**Testo estratto**
______
In Italia il 5% della popolazione possiede una ricchezza maggiore rispetto all’80% più povero. L’1% ha una ricchezza 84 volte superiore a quella complessiva del 20% più povero. Dall’inizio della pandemia fino a novembre 2023 il numero dei miliardari è aumentato di 27 unità (da 36 a 63) e il valore dei loro patrimoni cresciuto in termini reali di oltre 68 miliardi di euro (totale 217,6: +46%). Nel 2023 è lievitato anche il numero dei multimilionari, passati da 80.880 a 92.710, come i loro patrimoni, aumentati complessivamente di 178 miliardi. I 50 mila italiani più ricchi (0,1% popolazione) hanno visto la quota di ricchezza passare da 5,5 a 9,4%. Mentre la quota del top 0,01% ha più che raddoppiato la concentrazione patrimoniale.
Sono alcuni dati dell’ultimo report “Disuguitalia” presentato da Oxfam per denunciare le persistenti disuguaglianze nel nostro Paese. E sarebbe andata peggio se nel 2021 non ci fossero stati i trasferimenti pubblici di cui ha beneficiato il 15% delle famiglie. Senza il reddito di cittadinanza e gli altri interventi come il sostegno agli affitti o il bonus energia, l’incidenza della povertà assoluta che oggi colpisce 5,6 milioni di italiani sarebbe stata maggiore dello 0,7% rispetto all’attuale 8,3%.
L’Italia è ai primi posti tra i Paesi Ocse per le disuguaglianze di reddito disponibile. Così come per la povertà «intergenerazionale», più intensa che in qualsiasi altro Paese europeo. Anche l’inflazione da noi si è trasformata in una vera e propria tassa sui poveri. Senza che ciò spinga a ripensare le politiche industriali, diminuire la dipendenza dai fossili e introdurre misure di regolamentazione dei prezzi per non essere ostaggi di oligopoli.
Il governo Meloni ha scelto, invece, per sua natura, di rimanere ancorato al vecchio modello di crescita, caratterizzato da scarsa sostenibilità ambientale, bassa intensità di lavoro e alto consumo di energia, difendendo le vecchie rendite di posizione. Nei prossimi mesi, secondo Oxfam, subiremo un ulteriore aumento delle disuguaglianze, conseguenza dell’impatto degli ultimi provvedimenti governativi: cancellazione dell’RdC, tagli alle politiche sociali, ddl Lavoro e riforma fiscale. Diminuiscono le risorse per i poveri, trattati in modo diverso in situazioni simili; il lavoro diventa ancora più povero e ricattabile, mentre si riducono i prelievi di alcune categorie privilegiate, violando il criterio di progressività stabilito dall’articolo 53 della Costituzione.
Siamo in una policrisi. Non si tratta di una congiuntura, ma del risultato dell’accumulazione di problemi negati o affrontati con soluzioni temporanee o inadeguate, preferite all’indispensabile e urgente ripensamento sistemico dell’esistente. Non siamo tutti sulla stessa barca, se alcuni sono su transatlantici, mentre molti muoiono affogati. Le disuguaglianze minano la coesione sociale, l’aumento della marginalità accentua la distanza dei cittadini dalla politica e dalle istituzioni, alimentando populismi e politici che hanno costruito carriere sulla paura. Con il rischio di derive autoritarie, ormai dietro l’angolo viste le scelte di bilancio e l’attacco frontale ai valori della Repubblica portati avanti dal governo Meloni con la secessione dei ricchi (Autonomia differenziata) e con il tentativo di accentramento dei poteri (premierato).
È dovere di tutti e tutte impedirlo, se non vogliamo un’era di incontrollata supremazia oligarchica. La lotta contro le disuguaglianze oggi più che mai è lotta per la democrazia. Facciamo Eco!
______
**Estratti del dataset**
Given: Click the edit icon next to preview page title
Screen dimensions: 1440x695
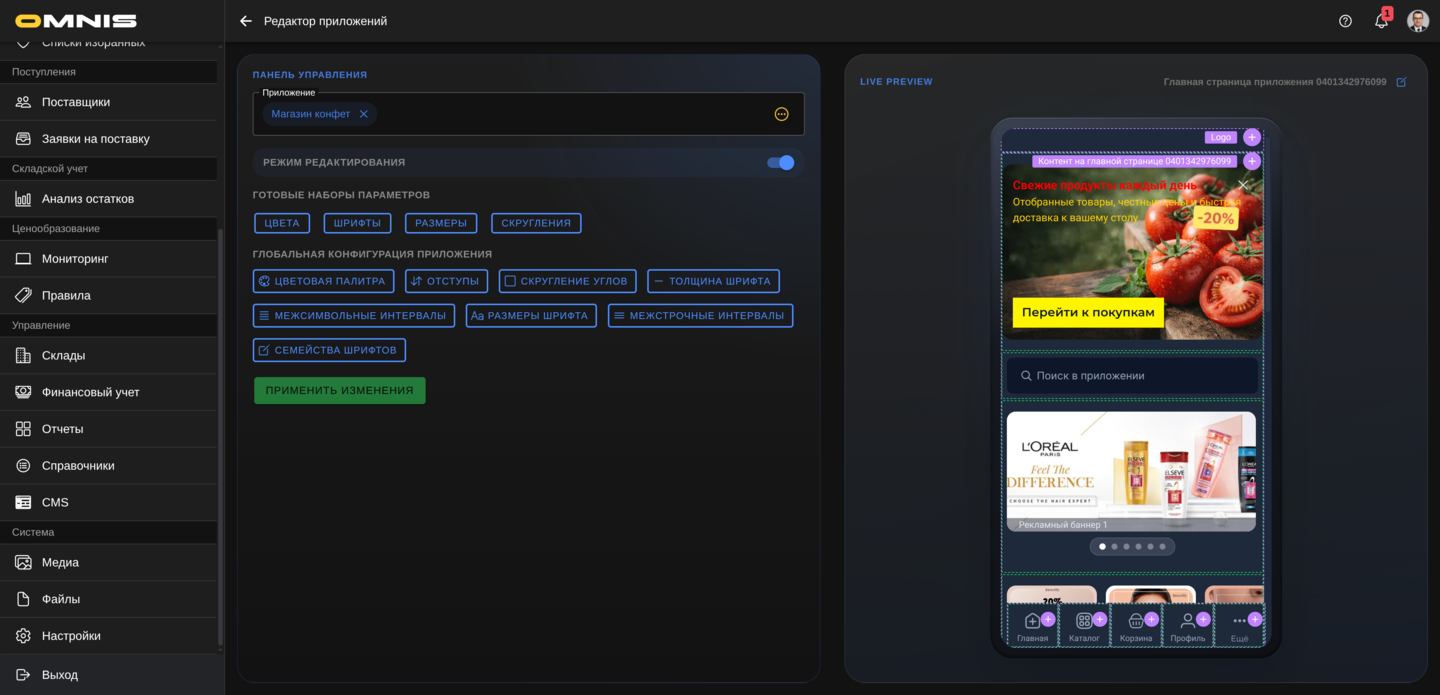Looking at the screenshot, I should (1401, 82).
______
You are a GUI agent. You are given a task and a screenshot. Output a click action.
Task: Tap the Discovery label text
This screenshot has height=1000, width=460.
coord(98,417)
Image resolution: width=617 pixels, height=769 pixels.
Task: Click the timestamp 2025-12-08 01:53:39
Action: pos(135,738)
______
**Attività**
Ripeti parola per parola il passo del testo sulle disuguaglianze in Italia che comincia con le parole "In Italia il" e fermati dopo "la concentrazione patrimoniale.".

**Risultato dell'esercizio**
In Italia il 5% della popolazione possiede una ricchezza maggiore rispetto all’80% più povero. L’1% ha una ricchezza 84 volte superiore a quella complessiva del 20% più povero. Dall’inizio della pandemia fino a novembre 2023 il numero dei miliardari è aumentato di 27 unità (da 36 a 63) e il valore dei loro patrimoni cresciuto in termini reali di oltre 68 miliardi di euro (totale 217,6: +46%). Nel 2023 è lievitato anche il numero dei multimilionari, passati da 80.880 a 92.710, come i loro patrimoni, aumentati complessivamente di 178 miliardi. I 50 mila italiani più ricchi (0,1% popolazione) hanno visto la quota di ricchezza passare da 5,5 a 9,4%. Mentre la quota del top 0,01% ha più che raddoppiato la concentrazione patrimoniale.